A class of automata e.g., Standard Turing machines is equivalent to another class of automata e.g., nondeterministic Turing machines, if for each transducer in one class, an equivalent transducer can be found in another class. At each move of a Turing machine, the tape head may move either left or right. We can augment this with a “Stay option”, i.e., we will add “don’t move” to the set {L, R}.
“Turing machines with a stay option are equivalent to Standard Turing Machines.”
N-Track Turing Machine: An N-track Turing Machine is one in which each square of the tape holds an ordered n-tuple of symbols from the tape alphabet. This can be thought of as a Turing machine with multiple tape heads, all of which move in lock-step mode.
“N-Track Turing machines are equivalent to standard Turing machines”.
Semi-infinite tape/Offline/Multitape/ND Turing Machines
“Nondeterministic Turing machines are equivalent to Standard Turing Machines.”

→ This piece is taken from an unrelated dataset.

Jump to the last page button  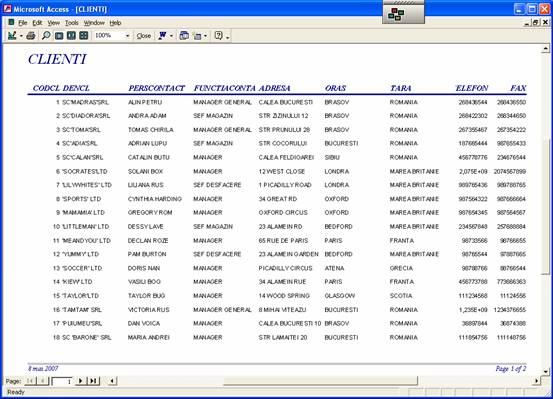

Multidimensional/Two-state Turing Machine: A “Multidimensional Turing Machine” has a Multidimensional “tape”, for example, a two-dimensional Turing Machine would read and write on an infinite plane divided into squares, like a checkerboard. Possible directions that the tape head could move might be labelled {N, E, S,W}. A three-dimensional Turing machine might have possible directions
{N, E, S,W,V, D} and so on.
“Multidimensional Turing Machines are equivalent to Standard Turing Machines”.
A “Binary Turing Machine” is one whose tape alphabet consists of exactly two symbols.
Binary Turing machines are equivalent to Standard Turing Machines. A “Two-state Turing Machine” is one that has only two states. Two-state Turing machines are equivalent to Standard Turing Machines.